Discussion J.B  : La rentrée de l’Arménie dans la clientèle romaine signe la fin de la vie la plus intense de l’arménité , celle qui luttait contre la puissance romaine ( -66) . Pour Mithridate la bataille durera encore deux ans jusqu’en –64( date de son assassinat par son propre fils ou son suicide ? ). Cette entrée de l’Arménie dans le rang romain, n’explique t’elle pas que aujourd’hui les Arméniens soient parmi les meilleurs serviteurs et collaborateurs de l’ Occident en Asie et partout dans le monde? Et qu’ils soient devenus en occident un peuple utilitaire ?  Toujours bons pour les autres plus que pour eux mêmes ? Le Christianisme n’a pas arrangé cela, même si il est devenu la religion officielle de l’Occident. L’avènement au XX ème siècle d’une petite république d’Arménie indépendante ne cherche t-elle pas à corriger les séquelles psychologiques de la lointaine défaite de Tigrane le Grand ? Ne cherche t-elle pas à réinscrire les Arméniens parmi les « écriveurs de l’histoire » et à redonner par son originalité ethnique par sa créativité artistique et littéraire et sa science ainsi, une nouvelle intensité de vie et une nouvelle liberté  à l’arménité ? Mais quid des Arméniens de la diaspora issus du génocide ? A vrai dire ils ne sont plus rien en dehors de leur vie communautaire, de l’entretien de leur langue de leur culture et religion, pour eux mêmes.
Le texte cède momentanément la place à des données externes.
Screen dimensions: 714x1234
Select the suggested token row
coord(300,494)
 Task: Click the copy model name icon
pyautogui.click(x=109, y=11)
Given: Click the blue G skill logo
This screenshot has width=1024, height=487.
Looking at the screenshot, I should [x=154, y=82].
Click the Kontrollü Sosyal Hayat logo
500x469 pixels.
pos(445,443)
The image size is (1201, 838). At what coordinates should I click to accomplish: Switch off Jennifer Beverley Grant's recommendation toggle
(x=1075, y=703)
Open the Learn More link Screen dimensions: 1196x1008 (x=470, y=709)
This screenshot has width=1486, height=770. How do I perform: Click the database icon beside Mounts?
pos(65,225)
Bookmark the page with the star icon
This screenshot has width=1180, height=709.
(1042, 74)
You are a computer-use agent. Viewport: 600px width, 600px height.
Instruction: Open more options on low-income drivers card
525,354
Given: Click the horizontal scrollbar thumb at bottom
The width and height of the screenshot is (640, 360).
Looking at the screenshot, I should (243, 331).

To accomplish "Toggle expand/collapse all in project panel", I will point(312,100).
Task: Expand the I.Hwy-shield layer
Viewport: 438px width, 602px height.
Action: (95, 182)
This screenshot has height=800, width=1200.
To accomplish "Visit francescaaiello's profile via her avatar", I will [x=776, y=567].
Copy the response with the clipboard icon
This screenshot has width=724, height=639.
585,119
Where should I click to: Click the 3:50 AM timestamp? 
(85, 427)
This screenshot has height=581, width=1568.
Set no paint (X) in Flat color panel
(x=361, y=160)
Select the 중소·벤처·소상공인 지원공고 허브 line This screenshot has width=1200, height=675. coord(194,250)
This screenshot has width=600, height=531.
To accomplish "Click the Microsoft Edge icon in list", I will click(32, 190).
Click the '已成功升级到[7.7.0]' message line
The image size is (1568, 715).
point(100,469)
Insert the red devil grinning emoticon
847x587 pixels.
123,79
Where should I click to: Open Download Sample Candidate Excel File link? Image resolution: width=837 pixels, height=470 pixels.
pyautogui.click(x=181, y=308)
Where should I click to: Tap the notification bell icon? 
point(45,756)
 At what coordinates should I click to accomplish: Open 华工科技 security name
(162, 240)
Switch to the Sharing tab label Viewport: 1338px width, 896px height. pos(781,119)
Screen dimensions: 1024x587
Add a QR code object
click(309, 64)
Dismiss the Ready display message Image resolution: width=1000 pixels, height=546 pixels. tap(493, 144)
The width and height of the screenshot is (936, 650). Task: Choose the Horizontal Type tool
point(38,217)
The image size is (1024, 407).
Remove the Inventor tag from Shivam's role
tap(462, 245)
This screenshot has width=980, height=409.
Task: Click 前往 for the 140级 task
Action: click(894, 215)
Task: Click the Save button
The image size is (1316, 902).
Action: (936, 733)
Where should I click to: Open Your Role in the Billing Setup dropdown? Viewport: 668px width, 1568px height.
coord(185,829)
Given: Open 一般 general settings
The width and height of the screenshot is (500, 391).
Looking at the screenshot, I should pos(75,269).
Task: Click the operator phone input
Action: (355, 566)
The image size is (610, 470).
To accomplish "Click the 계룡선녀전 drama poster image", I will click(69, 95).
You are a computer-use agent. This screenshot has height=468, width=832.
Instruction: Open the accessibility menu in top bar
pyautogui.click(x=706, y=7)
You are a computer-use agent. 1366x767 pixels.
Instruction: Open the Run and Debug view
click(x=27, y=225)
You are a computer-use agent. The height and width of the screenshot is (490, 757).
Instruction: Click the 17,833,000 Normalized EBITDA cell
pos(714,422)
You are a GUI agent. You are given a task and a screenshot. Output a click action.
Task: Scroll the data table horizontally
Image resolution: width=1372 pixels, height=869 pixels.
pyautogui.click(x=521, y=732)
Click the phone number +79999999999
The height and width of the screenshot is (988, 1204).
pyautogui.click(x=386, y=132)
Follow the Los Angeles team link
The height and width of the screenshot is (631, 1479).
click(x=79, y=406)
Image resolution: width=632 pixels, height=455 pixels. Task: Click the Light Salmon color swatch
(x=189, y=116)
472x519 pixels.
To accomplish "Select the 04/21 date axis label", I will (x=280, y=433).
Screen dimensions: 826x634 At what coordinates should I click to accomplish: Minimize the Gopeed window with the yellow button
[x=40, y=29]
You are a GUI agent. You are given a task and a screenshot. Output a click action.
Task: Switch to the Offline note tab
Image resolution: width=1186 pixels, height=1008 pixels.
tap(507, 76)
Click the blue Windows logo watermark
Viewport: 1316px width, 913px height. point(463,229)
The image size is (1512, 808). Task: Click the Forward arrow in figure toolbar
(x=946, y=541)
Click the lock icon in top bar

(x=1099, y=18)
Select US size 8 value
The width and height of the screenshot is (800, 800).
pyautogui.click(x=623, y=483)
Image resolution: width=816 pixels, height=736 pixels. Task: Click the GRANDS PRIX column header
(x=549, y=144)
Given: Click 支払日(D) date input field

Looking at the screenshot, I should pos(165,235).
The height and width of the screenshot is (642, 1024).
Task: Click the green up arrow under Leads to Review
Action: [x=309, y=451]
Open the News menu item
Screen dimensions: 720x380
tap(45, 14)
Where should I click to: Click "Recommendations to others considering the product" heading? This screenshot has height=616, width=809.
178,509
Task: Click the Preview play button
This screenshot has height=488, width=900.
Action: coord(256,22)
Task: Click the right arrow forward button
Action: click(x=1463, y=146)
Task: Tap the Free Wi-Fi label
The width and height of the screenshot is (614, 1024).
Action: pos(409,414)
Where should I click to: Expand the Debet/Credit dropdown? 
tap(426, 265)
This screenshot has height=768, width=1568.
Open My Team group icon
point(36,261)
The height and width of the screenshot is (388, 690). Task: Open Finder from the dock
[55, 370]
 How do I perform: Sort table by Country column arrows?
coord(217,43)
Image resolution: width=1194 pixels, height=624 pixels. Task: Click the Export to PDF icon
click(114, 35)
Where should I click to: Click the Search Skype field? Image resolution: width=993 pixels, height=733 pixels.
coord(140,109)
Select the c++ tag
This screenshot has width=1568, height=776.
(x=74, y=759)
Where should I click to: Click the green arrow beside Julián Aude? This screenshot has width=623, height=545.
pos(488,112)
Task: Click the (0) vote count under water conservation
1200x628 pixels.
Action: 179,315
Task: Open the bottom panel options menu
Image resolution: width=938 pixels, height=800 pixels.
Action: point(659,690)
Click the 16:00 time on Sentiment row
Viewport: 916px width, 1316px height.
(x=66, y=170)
Depuis le génocide de 1915 qui est en réalité un génocide des autochtones chrétiens de l’Asie Mineure ( y compris les Assyro-chaldéens),  les Arméniens sont ignorés, même parfois de l’actuelle Arménie et aussi dans  les pays tuteurs d’Occident,  à moins de réussites individuelles exceptionnelles ..L’autre inconvénient de la soumission arménienne à Rome , c’est que l’Arménie devait faire la police pour Rome en Orient, fournir à Rome des troupes, des ressources alimentaires et lui verser tribut et cela lui aliénait aussi les Parthes considérant les Arméniens comme des traîtres à l’Asie.. Artavazd le successeur de Tigrane poursuivra la politique de son père avec beaucoup de difficultés.

 

 

 

La tiare est la coiffure qui était le symbole de la souveraineté en Orient ancien. Elle était portée en Arménie à Byzance et chez les Ethiopiens A Babylone la tiare était réservée aux divinités du panthéon mésopotamien.

Imitant le projet d’Alexandre, bien qu’à une échelle plus réduite, Tigrane voulait faire de l’Arménie un véritable trait d’union entre l’Occident hellénisé et l’Orient perse. Les portraits sur ses monnaies le montrent clairement. Le roi représenté avec les traits d’un monarque hellénistique héritier d’Alexandre le Grand, mais avec une tiare iranienne décorée de deux aigles ( l’aigle était un symbole  de la royauté dans plusieurs  royaumes du Proche Orient) avec une étoile macédonienne au centre. Sur la tiare est posé un bandeau qui ornait la tête des rois hellénistiques , le diadème.

 

 



[1] La situation géographique des « Soixante dix vallées » est discutée. On suppose qu’il s’agit d’une région située au sud-est de l’Arménie à la frontière de la Médie.

[2] Plutarque XXXIII,, 76

[3] René GROUSSET Histoire de l’Arménie.